Two different activating PTH/PTH-related peptide (PTHrP) receptor mutations, H223R and T410P, were recently identified as the most likely cause of Jansen's metaphyseal chondrodysplasia. To assess the functional importance of either amino acid position in the human PTH/PTHrP receptor, H223 and T410 were individually replaced by all other amino acids. At position 223, only arginine and lysine led to agonist-independent cAMP accumulation; all other amino acid substitutions resulted in receptor mutants that lacked constitutive activity or were uninformative due to poor cell surface expression. In contrast, most amino acid substitutions at position 410 conferred constitutive cAMP accumulation and affected PTH/PTHrP receptor expression not at all or only mildly. Mutations corresponding to the H223R or T410P exchange in the human PTH/PTHrP receptor also led to constitutive activity when introduced into the opossum receptor homolog, but showed little or no change in basal cAMP accumulation when introduced into the rat PTH/PTHrP receptor.
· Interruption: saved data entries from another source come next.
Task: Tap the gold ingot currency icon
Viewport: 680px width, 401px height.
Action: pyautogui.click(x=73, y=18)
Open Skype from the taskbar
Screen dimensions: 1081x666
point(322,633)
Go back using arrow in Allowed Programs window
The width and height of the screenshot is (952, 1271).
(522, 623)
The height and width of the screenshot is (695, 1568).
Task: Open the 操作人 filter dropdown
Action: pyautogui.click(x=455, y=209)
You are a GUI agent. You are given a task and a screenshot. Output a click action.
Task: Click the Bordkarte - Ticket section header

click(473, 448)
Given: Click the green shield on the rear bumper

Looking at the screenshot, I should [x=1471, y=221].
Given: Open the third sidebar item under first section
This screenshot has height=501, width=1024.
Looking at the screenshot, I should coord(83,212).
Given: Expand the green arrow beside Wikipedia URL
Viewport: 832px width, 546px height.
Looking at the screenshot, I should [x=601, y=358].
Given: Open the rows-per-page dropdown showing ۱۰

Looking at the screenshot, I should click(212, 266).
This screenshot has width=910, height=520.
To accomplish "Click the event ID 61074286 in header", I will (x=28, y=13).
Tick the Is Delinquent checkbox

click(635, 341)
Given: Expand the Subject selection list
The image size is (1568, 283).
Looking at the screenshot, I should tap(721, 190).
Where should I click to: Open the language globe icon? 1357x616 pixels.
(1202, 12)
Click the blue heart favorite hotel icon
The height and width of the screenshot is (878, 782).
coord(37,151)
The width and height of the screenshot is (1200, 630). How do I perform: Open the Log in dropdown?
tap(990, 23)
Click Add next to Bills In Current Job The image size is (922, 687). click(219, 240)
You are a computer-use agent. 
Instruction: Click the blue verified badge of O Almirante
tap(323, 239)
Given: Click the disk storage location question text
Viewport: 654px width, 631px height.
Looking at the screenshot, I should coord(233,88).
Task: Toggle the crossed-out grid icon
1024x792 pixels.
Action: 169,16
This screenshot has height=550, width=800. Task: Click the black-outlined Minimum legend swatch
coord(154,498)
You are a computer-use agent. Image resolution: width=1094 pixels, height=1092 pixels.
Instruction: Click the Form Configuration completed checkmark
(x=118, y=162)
The PTH/PTHrP receptor residues mutated in Jansen's disease are conserved in all mammalian members of this family of G protein-coupled receptors. However, when the equivalent of either the H223R or the T410P mutation was introduced into several other related receptors, including the PTH2 receptor and the receptors for calcitonin, secretin, GH-releasing hormone, glucagon-like peptide I, and CRH, the resulting mutants failed to induce constitutive activity. These studies suggest that two residues in the human PTH/PTHrP receptor, 223 and 410, have critical roles in signal transduction, but with different sequence constrains.